▶ Extract provided:

[start]

Studio album by Lisa Dalbello
- Released: 1981
- Studio: Cherokee Studios, Los Angeles, California
- Genre: Rock, pop rock
- Label: Capitol
- Producer: Bob Esty, Jim Vallance

Lisa Dalbello chronology
| Pretty Girls (1979) | Drastic Measures (1981) | whomanfoursays (1984) |

= Drastic Measures (Dalbello album) =

Drastic Measures is the third studio album by Canadian singer Lisa Dalbello. It includes songs written together with Bryan Adams and her mother Yolanda Dalbello. Musicians invited on the album include guitarist John Goodsall, who has played with Atomic Rooster, Brand X and Bill Bruford, Jeff Baxter who is known for his work with The Doobie Brothers and Steely Dan, and drummer Ric Parnell who was also a member of Atomic Rooster. Ben Mink, who plays violin on one song, also played with the American band Heart, singer k.d. lang and collaborated with Rush frontman Geddy Lee on Lee's 2000 solo album.

[end]

▶ Provided material:
[start]

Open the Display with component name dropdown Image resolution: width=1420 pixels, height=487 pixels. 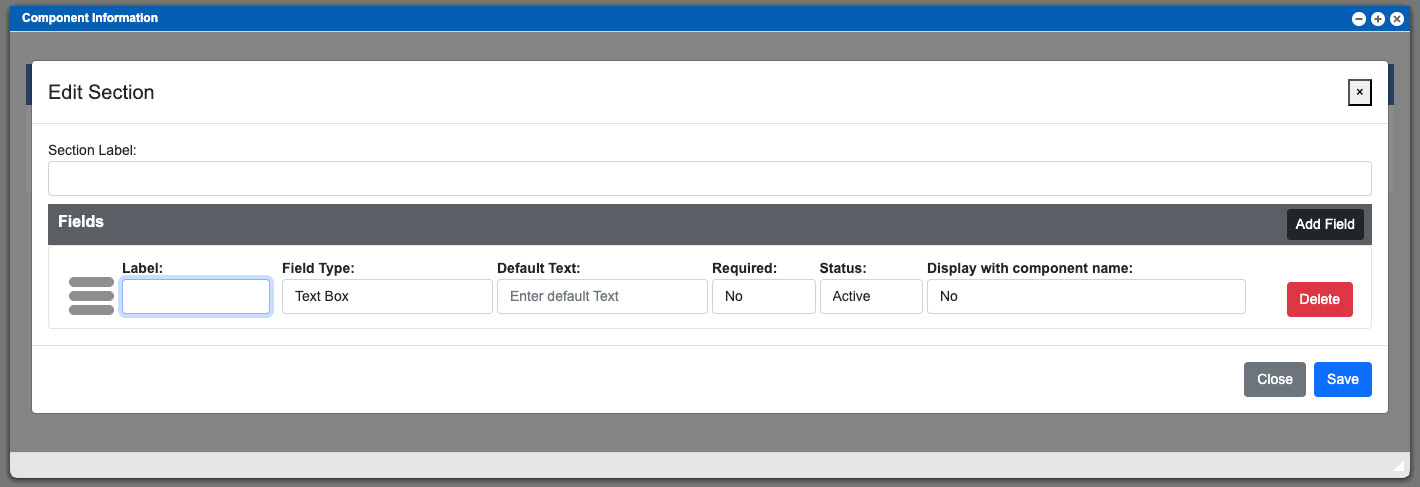point(1086,296)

[end]

▶ Required task: Extend the article on Lisa Dalbello's album Drastic Measures, starting right after its final sentence about Ben Mink.

▶ Exercise answer:
Professional ratings
Review scores
| Source | Rating |
| Allmusic | [] |

== Track listing ==

| No. | Title | Lyrics | Length |
|---|---|---|---|
| 1. | "Never Get to Heaven" | Lisa Dalbello, Yolanda Dalbello, Bryan Adams | 3:00 |
| 2. | "You Could Be Good for Me" | Lisa Dalbello, Bryan Adams | 3:21 |
| 3. | "Just Like You" | Lisa Dalbello, Tim Thorney | 3:22 |
| 4. | "Princess Telephone" | Lisa Dalbello, Yolanda Dalbello, Tim Thorney | 3:27 |
| 5. | "She Wants to Know" | Lisa Dalbello, Bryan Adams | 3:34 |
| 6. | "What Your Mama Don't Know" | Lisa Dalbello, Tim Thorney | 2:52 |
| 7. | "It's Over" | Lisa Dalbello, Tim Thorney | 3:25 |
| 8. | "Bad Timing" | Lisa Dalbello, Garry Nichol, Tim Thorney | 3:04 |
| 9. | "Dr. Noble" | Lisa Dalbello, Yolanda Dalbello, Tim Thorney | 3:33 |
| 10. | "Stereo Madness" | Lisa Dalbello, Garry Nichol, Tim Thorney | 4:39 |

==Singles==
- "Never Get to Heaven"
- "She Wants to Know"

==Personnel==
- Lisa Dalbello - vocals, piano, LM-1 drum machine
- John Goodsall, Garry Nichol - guitar
- Jeff Baxter – lead guitar on "She Wants to Know" and "What Your Mama Don't Know"
- Doug Lunn, Rick Homme - bass
- Tom Dahl - keyboards, synthesizers
- Paul Delph - Prophet 10 synthesizer
- Bob Esty - piano
- Bruce Robb – Hammond B-3 organ solo on "It's Over"
- Ben Mink – electric violin solo on "Just Like You"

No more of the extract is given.